Consequently, I'm a regular at the coffee shop. It's not always an easy space to work. It's a popular enough spot with certain crowds that there's no guarantee of finding a table -- and sometimes the noise isn't conducive to reading. I see lots of grad students with their laptops open, flicking between PDFs and Pandora, trying, trying, trying to work.

This shop has three sections of seating: the front of the store (by the counter) has long tables and window seats; the middle of the store is the café floor; and the back section is all bookshop with small tables set in nooks of shelving. Each section has its Regulars. I spend most of my time up front, but once in a while I end up in the café section.

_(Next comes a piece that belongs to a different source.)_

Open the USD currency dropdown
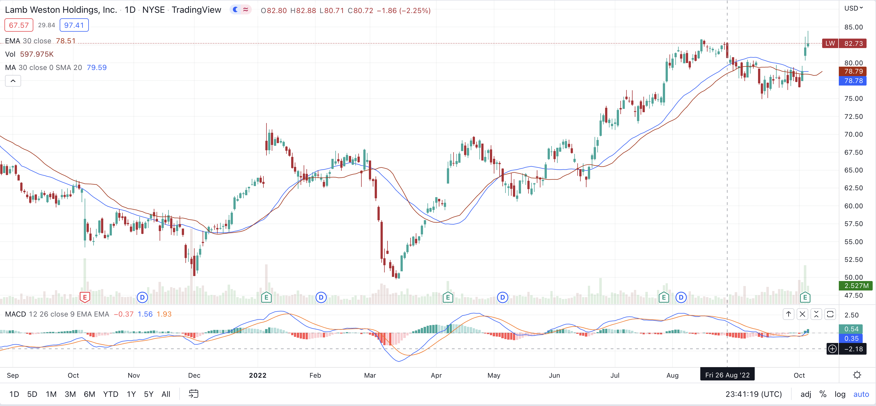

The Regulars all come here under the pretense of doing work, but in reality we're all hoping to be seen by someone (anyone). It's the easiest social scene ever: low-impact, high visibility, community-targeted. Sooner or later you'll have to talk to someone. And really you have no choice but to overhear other people's conversations. But you're a Regular, so it's okay.

It must have been a couple of weeks ago, sitting in the café section, when I heard two women talking about the Regulars. The first had clearly been here before -- maybe she's a Proto-Regular. The second, it seemed, was not quite familiar with the place-culture. Their exchange went like this:
[awkward silence]
First woman: I love the way people dress here.
[short pause]
Second woman: How so?
First woman: Skinny jeans and scarves. Hipsters.
[awkward silence as First woman looks around to determine whether anyone heard her]
Classic. And funny because it's true.

Welcome, and a warning

Let me begin with a warning: I'm going to cheat a bit.

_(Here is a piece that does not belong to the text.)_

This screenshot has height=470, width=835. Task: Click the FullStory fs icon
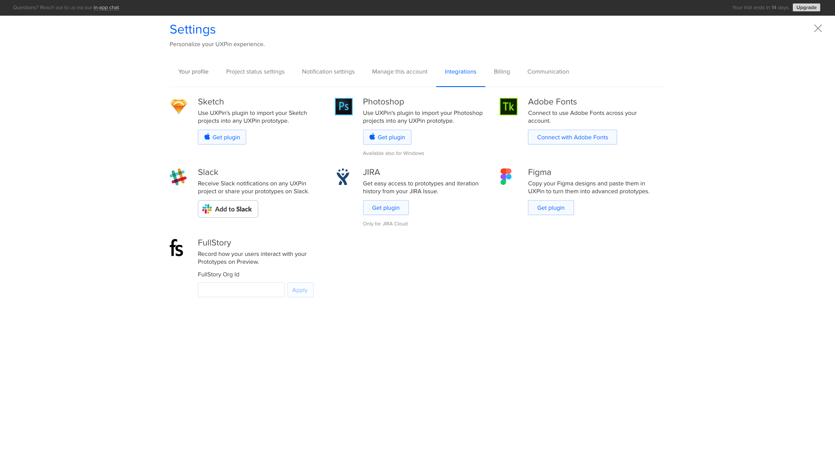(x=176, y=247)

Make yourself comfortable; I'll explain. This is not my only blog. I don't want you to get the idea that I'm a one-blog kind of writer -- I don't want you to feel betrayed come the moment when I double-dip and post the same entry here and elsewhere. I want to be up front about this. No broken hearts here. It's not that I'm fickle, it's just that one blog isn't enough. Each one is a different kind of outlet with a different audience.

Frankly I've been down to one active blog for far too long now. Time to liven things up a bit, stretch out a little, feel anonymous again. I like beginnings. They're exciting, fun, full of hints and innuendos about wonderful things to come. Endings have a habit of disappointing people, but beginnings? Beginnings are like crushes on mysterious strangers: they never fail to stir up hopes you'd thought had long been dashed.

Let's hope this blog serves as one ongoing beginning.

A little about me: I'm a writer, a self-styled flâneur, and a student. The order of these things changes depending on who I'm talking to, but for the purposes of this place, I'm a writer first, a watcher of people second, and a student third. This means I won't be complaining about my work here, but I will be writing about things I see, things that inspire me. Occasionally I'll post some fiction. Maybe I'll post an essay (and there I can't promise to avoid overlap with my scholarly interests, but I can promise that my audience, dear reader, is you and not academia). I won't post too many personal details because, and let's be honest, you really don't want to hear about that shit, and I get sick of thinking about it.

Let's make this an escape for both of us. No obligations, no promises, but one little deal: you keep reading, and I'll keep my eyes open, my gears turning, and my fingers typing.